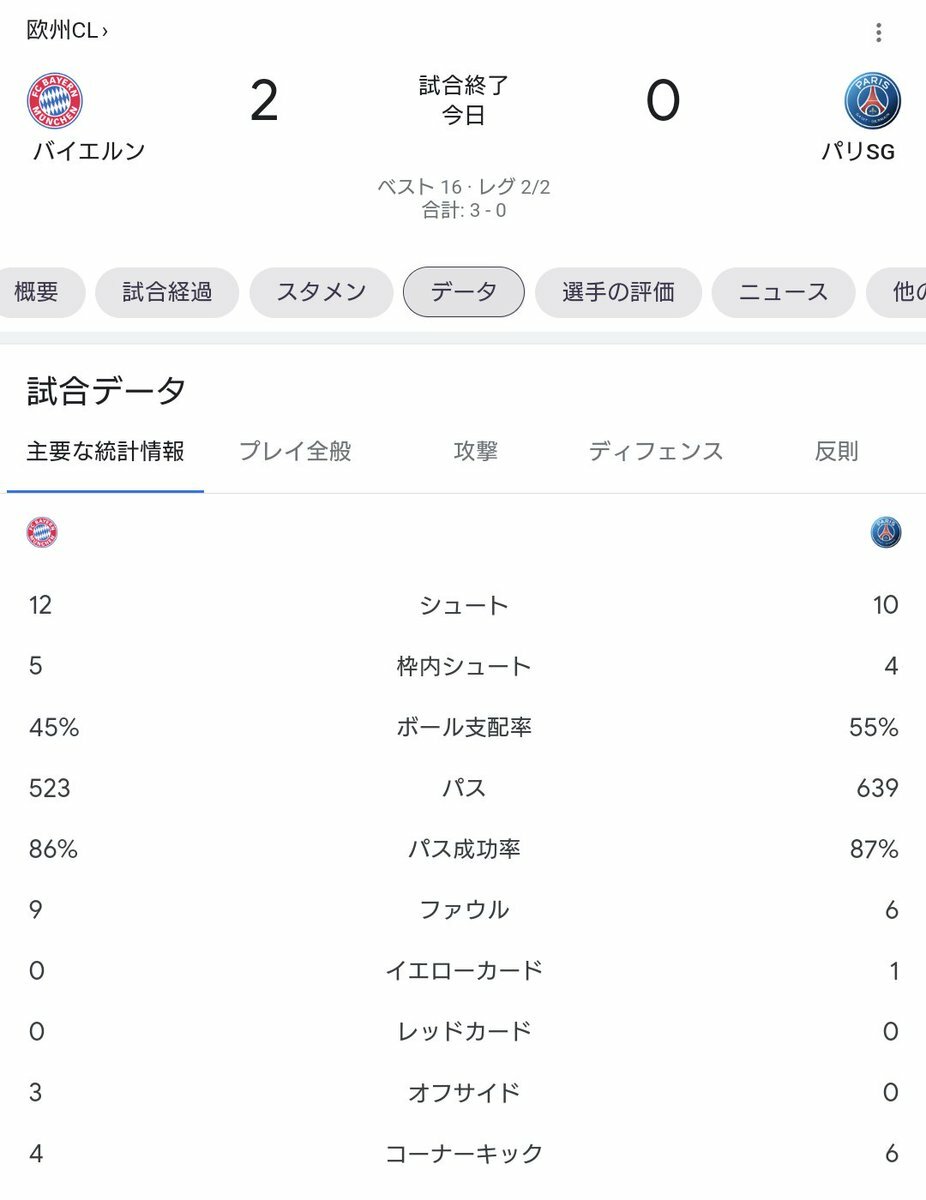
Task: Tap the バイエルン team name
Action: 89,151
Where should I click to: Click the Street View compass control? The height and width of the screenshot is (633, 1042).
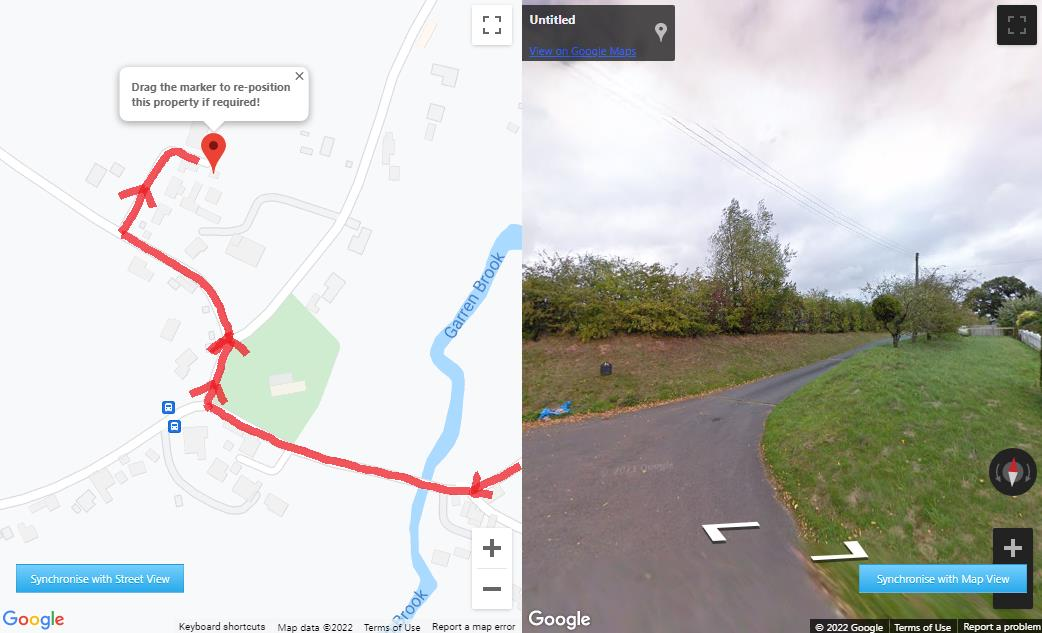(1013, 472)
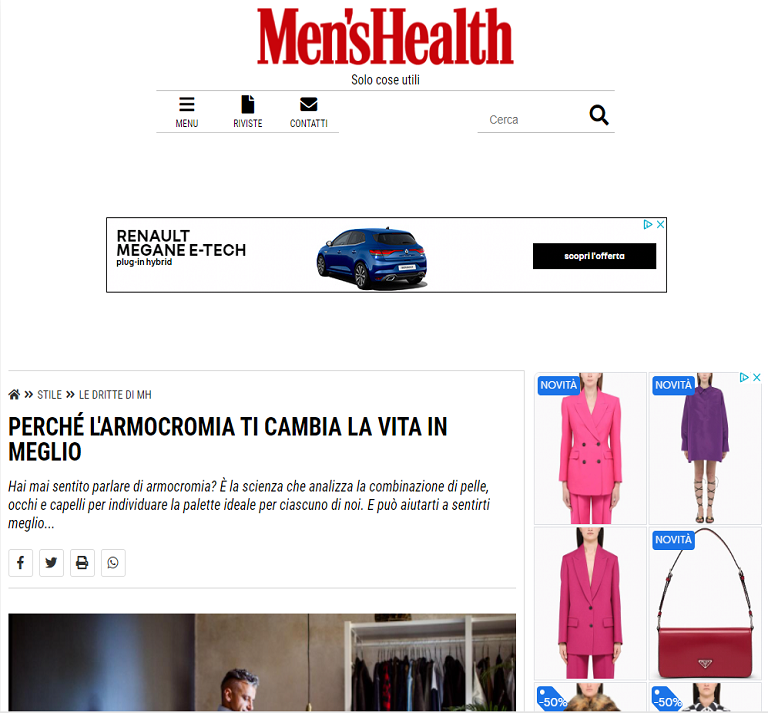This screenshot has width=768, height=713.
Task: Share article via WhatsApp
Action: click(x=113, y=563)
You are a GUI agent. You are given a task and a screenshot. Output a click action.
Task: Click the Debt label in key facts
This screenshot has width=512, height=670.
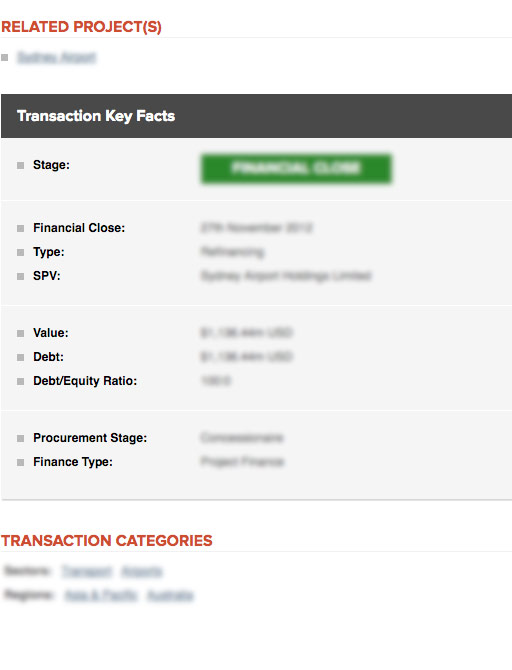tap(48, 357)
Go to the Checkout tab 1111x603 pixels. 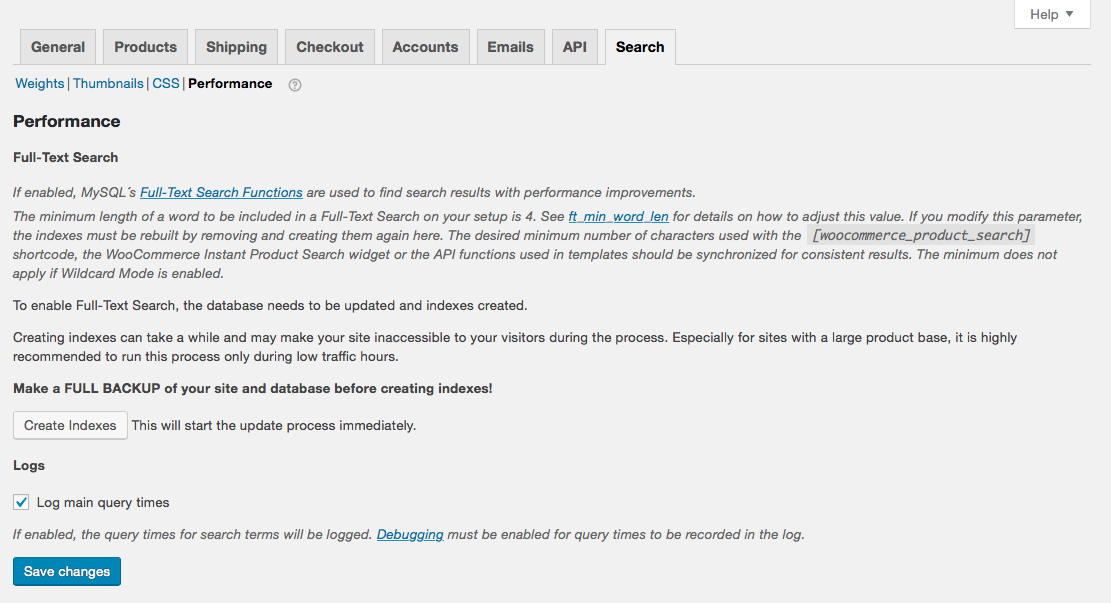point(330,47)
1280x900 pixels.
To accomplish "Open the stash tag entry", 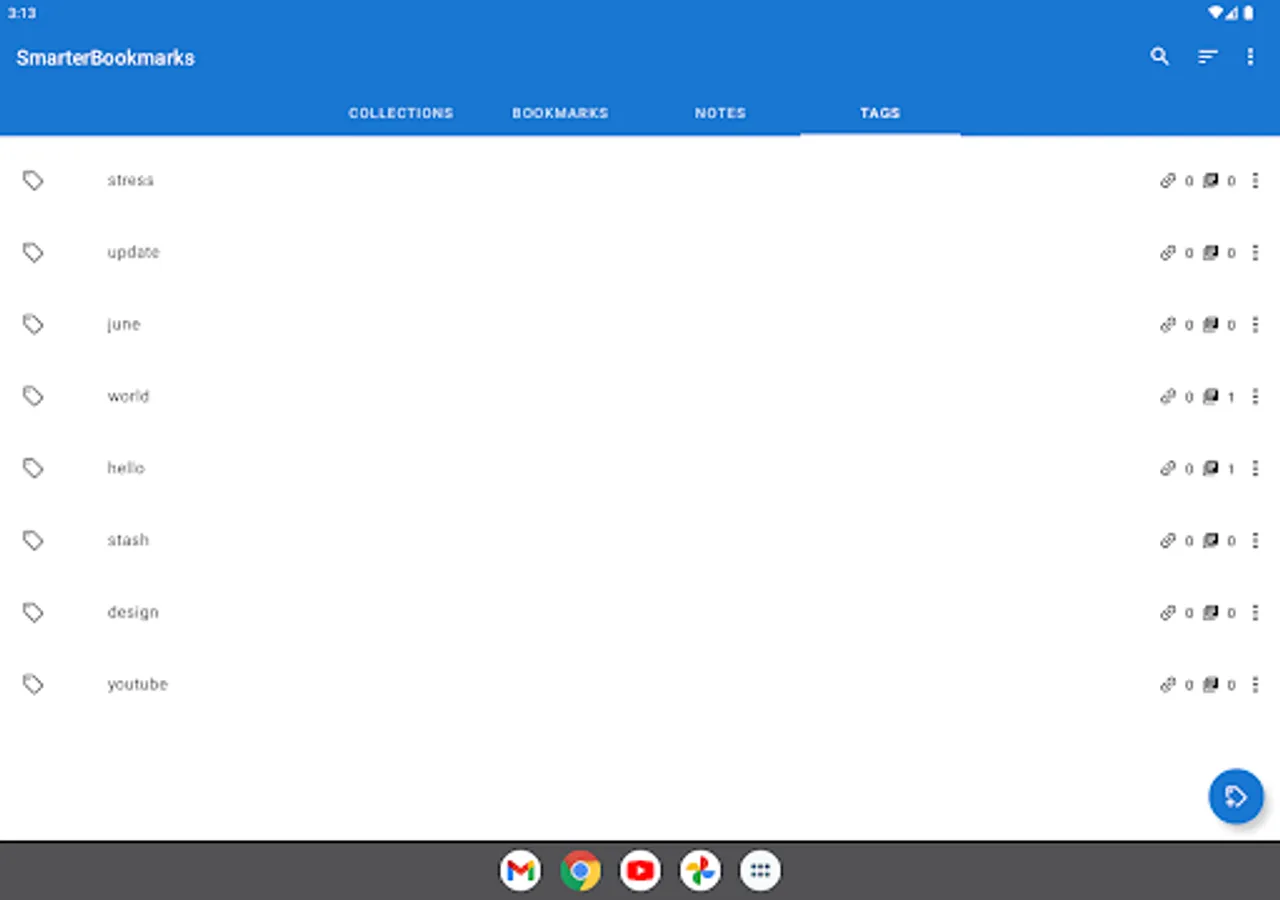I will 128,540.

_____

YOUR INSTRUCTIONS >>
Starting at the line containing "Where should I" and stopping at the line containing "Task: Click the Debt label in key facts", output every line above exactly, both ends included, with pictures omitted.

YOUR RESPONSE >>
Where should I click to: Click the Street View compass control? The height and width of the screenshot is (633, 1042).
(1013, 472)
This screenshot has width=768, height=713.
Task: Share article via WhatsApp
Action: click(x=113, y=563)
You are a GUI agent. You are given a task and a screenshot. Output a click action.
Task: Click the Debt label in key facts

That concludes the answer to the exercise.